Known Issues in Lightbits 3.15.1

AI Tools

ID	Description
44673	In rare cases, performing a KEK rotation while simultaneously executing a high volume of volume/snapshot control plane operations could result in increased etcd contention. This affects only customers utilizing cluster-level encryption with the KEK rotation API.
44435	pmem_init and lbe executables are linked using staticx and therefore require /tmp to be mounted with the exec option enabled; otherwise, these executables will fail to run with "permission denied".
44383	When encryption is enabled, deleting a server that hosts the Active CM could prevent subsequent server additions from completing successfully. To avoid this, stop the CM service on the removed server (or shut down the server) after it has been removed from the cluster.

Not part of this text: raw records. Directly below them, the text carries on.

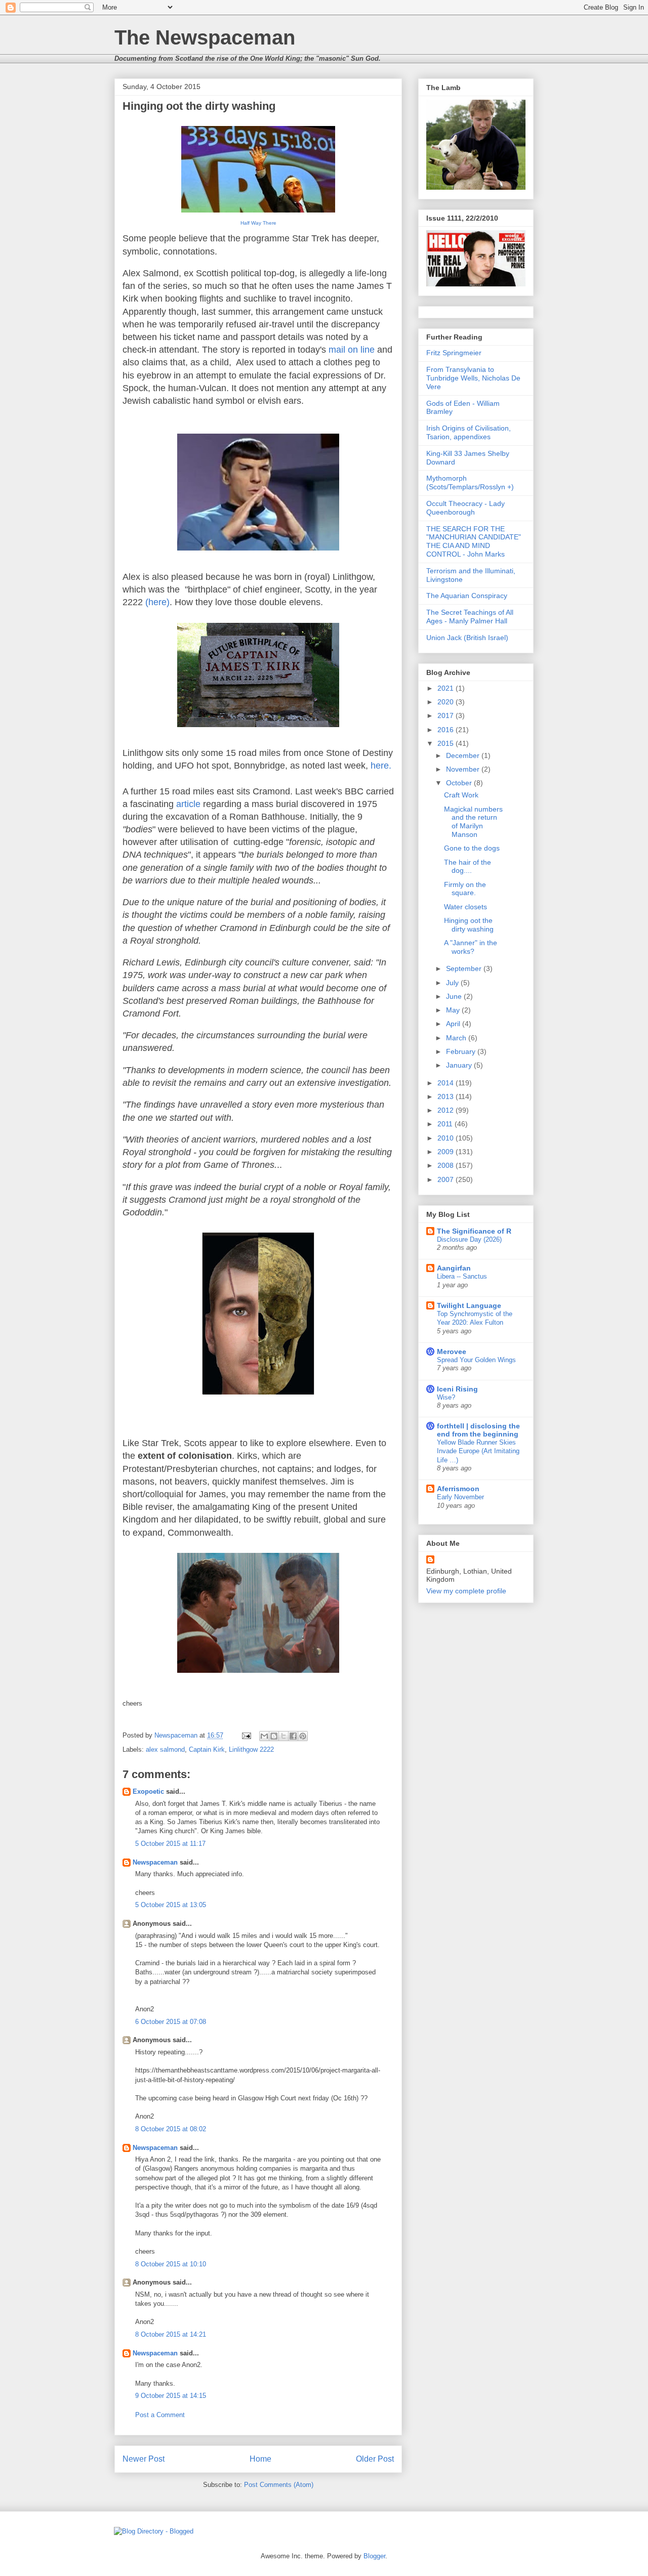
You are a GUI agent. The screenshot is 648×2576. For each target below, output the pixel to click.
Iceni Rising (457, 1389)
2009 (446, 1152)
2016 (446, 730)
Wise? (446, 1397)
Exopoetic (148, 1791)
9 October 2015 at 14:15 (170, 2395)
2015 (446, 743)
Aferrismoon (458, 1489)
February (461, 1051)
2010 (446, 1138)
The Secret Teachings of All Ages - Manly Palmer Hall (469, 616)
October (460, 783)
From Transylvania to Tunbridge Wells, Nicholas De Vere (473, 378)
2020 (446, 702)
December (463, 755)
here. (381, 766)
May (454, 1010)
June (455, 996)
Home (260, 2459)
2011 (446, 1124)
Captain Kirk (207, 1749)
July (453, 983)
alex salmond (165, 1749)
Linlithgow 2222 (251, 1749)
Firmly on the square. (465, 888)
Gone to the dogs (472, 848)
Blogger (374, 2556)
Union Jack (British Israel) (467, 638)
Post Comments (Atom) (278, 2484)
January (460, 1065)
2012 (446, 1110)
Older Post (375, 2459)
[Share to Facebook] (293, 1736)
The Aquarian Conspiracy (466, 596)
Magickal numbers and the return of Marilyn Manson (473, 821)
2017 (446, 715)
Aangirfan (454, 1268)
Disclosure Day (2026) (469, 1239)
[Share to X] (283, 1736)
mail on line (352, 350)
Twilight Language (469, 1305)
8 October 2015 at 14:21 (170, 2334)
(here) (157, 602)
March (457, 1038)
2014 (446, 1083)
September (464, 968)
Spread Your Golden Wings (476, 1360)
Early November (460, 1497)
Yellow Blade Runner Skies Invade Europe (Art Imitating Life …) (478, 1451)
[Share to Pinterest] (303, 1736)
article (188, 804)
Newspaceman (155, 1862)
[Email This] (264, 1736)
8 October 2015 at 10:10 (170, 2264)
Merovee (451, 1351)
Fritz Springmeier (453, 353)
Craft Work (461, 795)
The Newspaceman (204, 37)
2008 (446, 1165)
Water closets (465, 907)
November (463, 769)
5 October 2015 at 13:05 (170, 1905)
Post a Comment (160, 2415)
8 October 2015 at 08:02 (170, 2129)
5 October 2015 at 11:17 (170, 1843)
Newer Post (144, 2459)
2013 (446, 1096)
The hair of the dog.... (467, 866)
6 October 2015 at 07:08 (170, 2021)
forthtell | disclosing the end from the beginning (478, 1430)
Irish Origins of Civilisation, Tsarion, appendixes (468, 432)
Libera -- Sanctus (462, 1276)
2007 (446, 1179)
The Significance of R (474, 1231)
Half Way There (258, 223)
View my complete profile (466, 1591)
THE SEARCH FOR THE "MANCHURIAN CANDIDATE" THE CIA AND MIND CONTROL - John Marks (473, 541)
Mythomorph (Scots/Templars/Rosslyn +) (470, 482)
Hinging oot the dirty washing (469, 924)
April (454, 1024)
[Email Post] (245, 1735)
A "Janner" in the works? (470, 947)
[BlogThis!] (274, 1736)
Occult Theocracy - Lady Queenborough (465, 507)
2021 (446, 688)
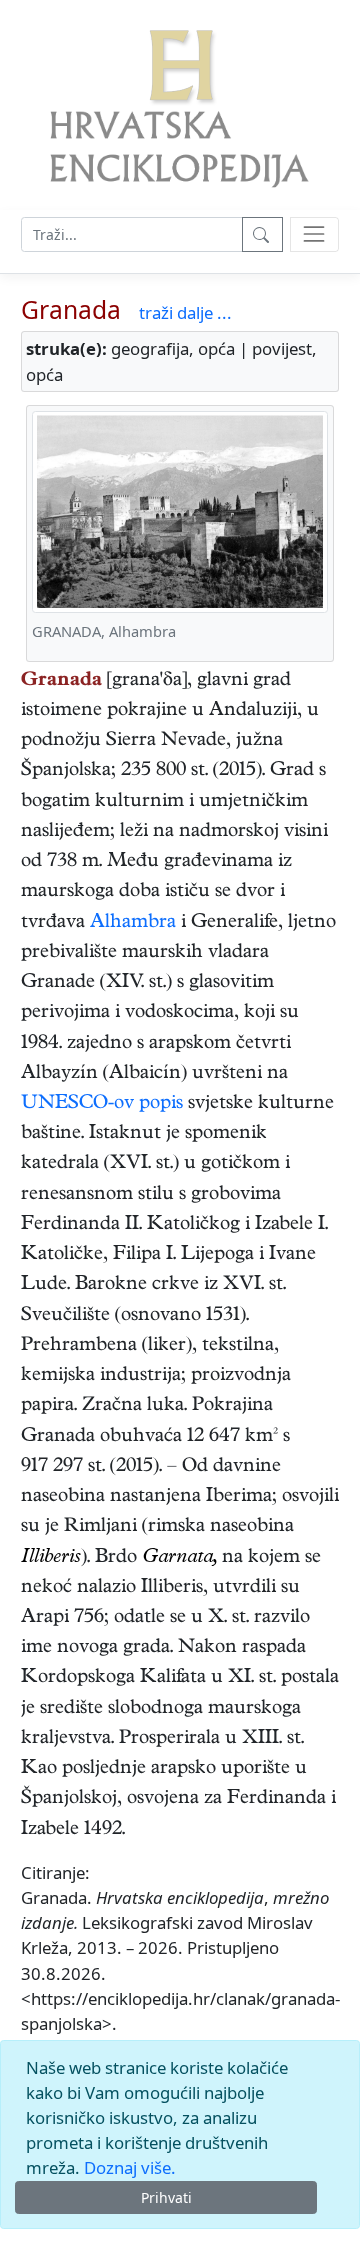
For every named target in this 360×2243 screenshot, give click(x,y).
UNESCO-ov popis (102, 1104)
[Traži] (262, 234)
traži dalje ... (185, 312)
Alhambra (133, 923)
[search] (314, 234)
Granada (71, 309)
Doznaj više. (130, 2167)
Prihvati (166, 2197)
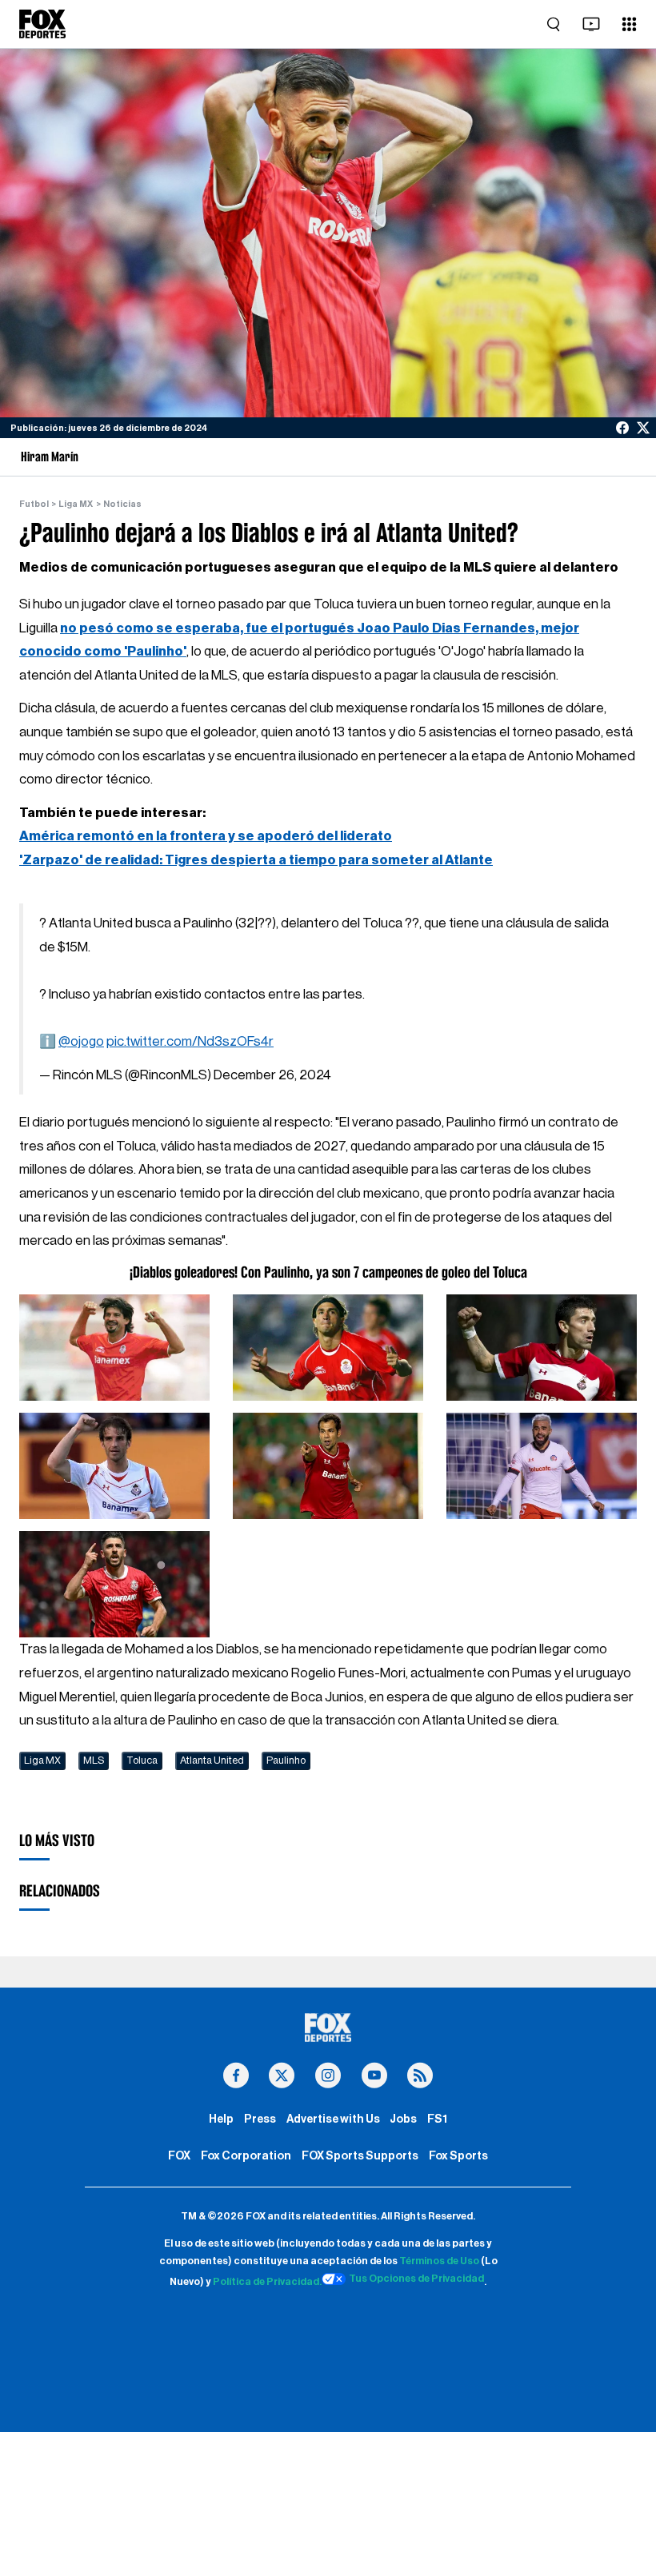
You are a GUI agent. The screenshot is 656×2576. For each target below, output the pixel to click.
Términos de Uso (439, 2261)
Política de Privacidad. (267, 2282)
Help (221, 2119)
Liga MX (75, 504)
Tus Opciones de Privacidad (416, 2278)
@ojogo (81, 1041)
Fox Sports (458, 2156)
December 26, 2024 (272, 1075)
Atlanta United (212, 1760)
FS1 (437, 2119)
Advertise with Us (333, 2119)
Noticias (122, 504)
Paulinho (286, 1760)
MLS (93, 1760)
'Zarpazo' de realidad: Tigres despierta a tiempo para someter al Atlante (256, 860)
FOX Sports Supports (360, 2156)
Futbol (34, 504)
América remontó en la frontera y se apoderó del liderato (205, 836)
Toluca (142, 1760)
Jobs (403, 2119)
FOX (179, 2156)
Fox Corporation (246, 2156)
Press (260, 2119)
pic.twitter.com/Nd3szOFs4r (190, 1041)
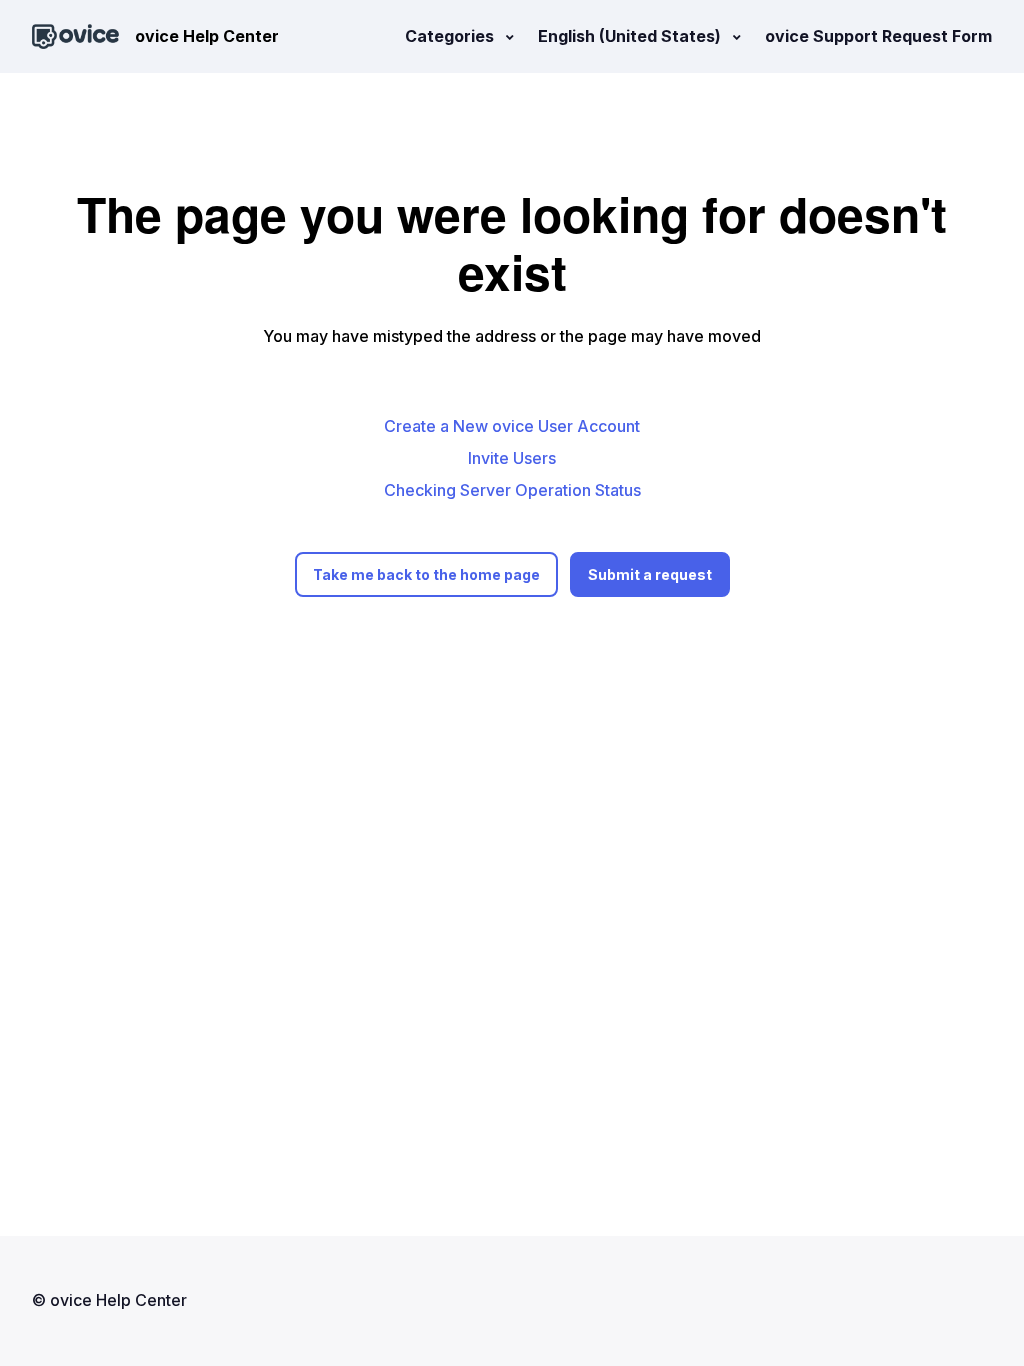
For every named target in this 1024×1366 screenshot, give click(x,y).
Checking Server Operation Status (512, 490)
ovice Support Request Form (878, 36)
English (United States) (631, 36)
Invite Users (512, 458)
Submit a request (650, 574)
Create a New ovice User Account (512, 426)
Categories (451, 36)
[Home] (75, 36)
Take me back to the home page (426, 574)
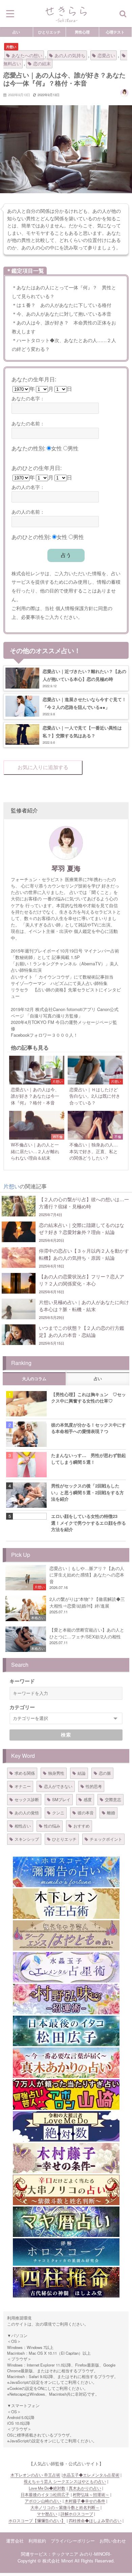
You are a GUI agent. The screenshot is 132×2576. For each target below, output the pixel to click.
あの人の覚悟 (27, 1812)
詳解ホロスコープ (77, 2513)
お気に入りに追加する (43, 767)
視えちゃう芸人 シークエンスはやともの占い (65, 2481)
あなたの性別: (28, 448)
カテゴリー (22, 1707)
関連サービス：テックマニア (49, 2554)
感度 (88, 1799)
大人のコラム (34, 1378)
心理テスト (115, 32)
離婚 (111, 1812)
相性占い (23, 1826)
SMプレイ (61, 1799)
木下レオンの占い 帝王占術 (35, 2475)
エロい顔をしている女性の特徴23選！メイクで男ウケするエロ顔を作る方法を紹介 (88, 1522)
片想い (11, 46)
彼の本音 (86, 1812)
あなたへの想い (27, 55)
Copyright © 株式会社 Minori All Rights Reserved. (66, 2560)
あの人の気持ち (69, 55)
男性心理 (82, 32)
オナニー (23, 1786)
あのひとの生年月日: (37, 468)
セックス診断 (27, 1799)
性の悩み (52, 1826)
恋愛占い (106, 55)
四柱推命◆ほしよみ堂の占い (95, 2520)
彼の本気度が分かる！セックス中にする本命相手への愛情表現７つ (88, 1427)
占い (16, 32)
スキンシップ (27, 1839)
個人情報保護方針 (74, 607)
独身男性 (56, 1773)
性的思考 (94, 1786)
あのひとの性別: (31, 537)
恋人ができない (58, 1786)
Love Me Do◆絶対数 (47, 2488)
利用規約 (37, 2540)
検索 (66, 1735)
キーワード (22, 1681)
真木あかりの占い (85, 2488)
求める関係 (25, 1773)
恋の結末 (42, 63)
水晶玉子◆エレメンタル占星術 (91, 2475)
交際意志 (113, 1799)
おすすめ (81, 1826)
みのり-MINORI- (95, 2554)
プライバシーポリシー (73, 2540)
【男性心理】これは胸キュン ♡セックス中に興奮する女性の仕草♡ (88, 1397)
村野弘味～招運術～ (91, 2494)
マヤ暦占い (47, 2513)
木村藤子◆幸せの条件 (85, 2501)
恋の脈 (105, 1773)
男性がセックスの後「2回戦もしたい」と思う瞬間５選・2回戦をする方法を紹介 (87, 1492)
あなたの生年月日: (34, 379)
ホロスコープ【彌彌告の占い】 (36, 2520)
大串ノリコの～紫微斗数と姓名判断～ (65, 2507)
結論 (82, 1773)
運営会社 (15, 2540)
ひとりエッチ (49, 32)
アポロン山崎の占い (43, 2501)
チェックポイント (106, 1839)
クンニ (58, 1812)
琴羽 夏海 (66, 868)
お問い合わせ (113, 2540)
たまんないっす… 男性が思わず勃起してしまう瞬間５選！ (88, 1458)
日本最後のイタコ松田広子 (45, 2494)
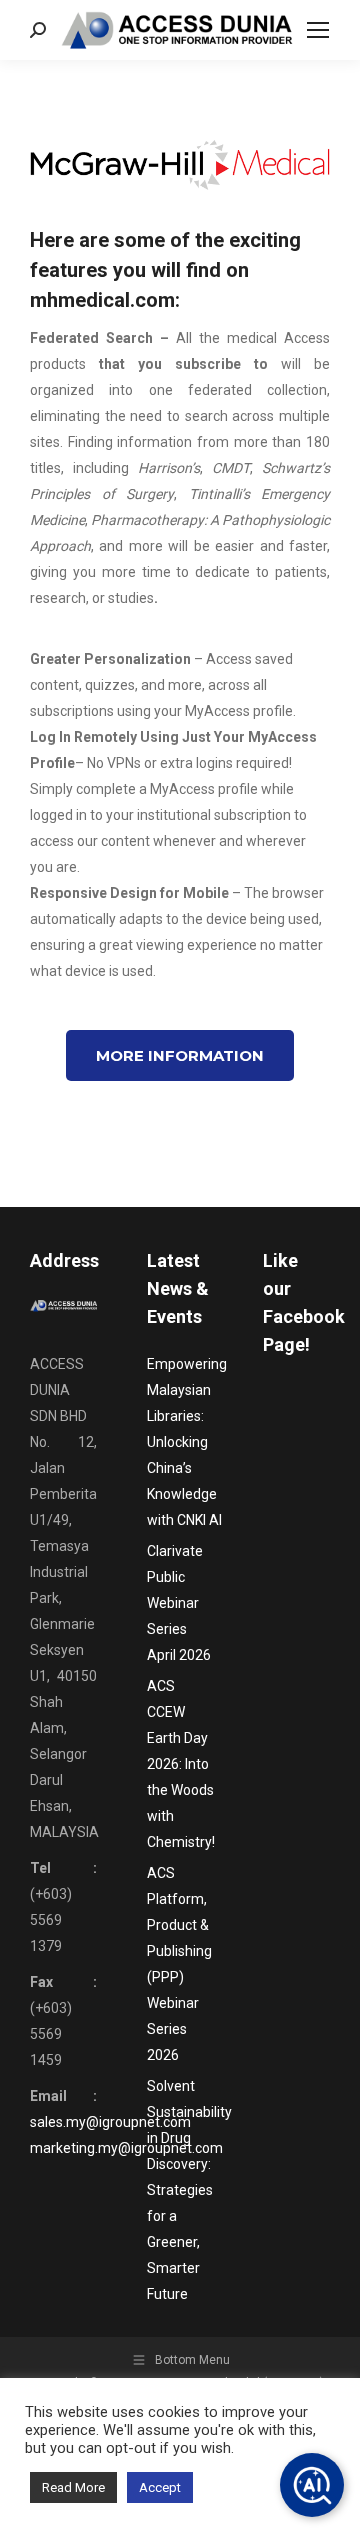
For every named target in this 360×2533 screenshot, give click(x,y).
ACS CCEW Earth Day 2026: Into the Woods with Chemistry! (181, 1764)
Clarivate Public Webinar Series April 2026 (179, 1603)
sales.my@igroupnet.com (110, 2122)
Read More (73, 2487)
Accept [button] (160, 2487)
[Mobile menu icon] (318, 30)
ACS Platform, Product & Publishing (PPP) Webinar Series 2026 (179, 1964)
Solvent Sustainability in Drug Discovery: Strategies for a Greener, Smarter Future (189, 2190)
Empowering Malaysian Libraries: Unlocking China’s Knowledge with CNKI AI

42614	Cluster manager and etcd services could suffer a very slow potential memory leak. Mishandling of a deprecated GFTL data loss event could cause the event clean logic to stop cleanup of old events, leading to a continuous increase in the number of events stored on the cluster.
42309	In certain situations, if there is CM failover during the initial KEK rotation process (race condition), the new CM may not be able to become active. This means that many APIs will fail. The data path will still work as long as all nodes are healthy.
42282	A volume protection state might be reported incorrectly in API as fully protected instead of degraded or read only, following permanent failure re-balance that fails. The issue is limited to the protection state the API reports, but internally the protection state is handled as expected
41873	Under a specific race condition, if a snapshot is created while a node is down and then deleted during the node’s startup at a very precise timing, the node could become unavailable.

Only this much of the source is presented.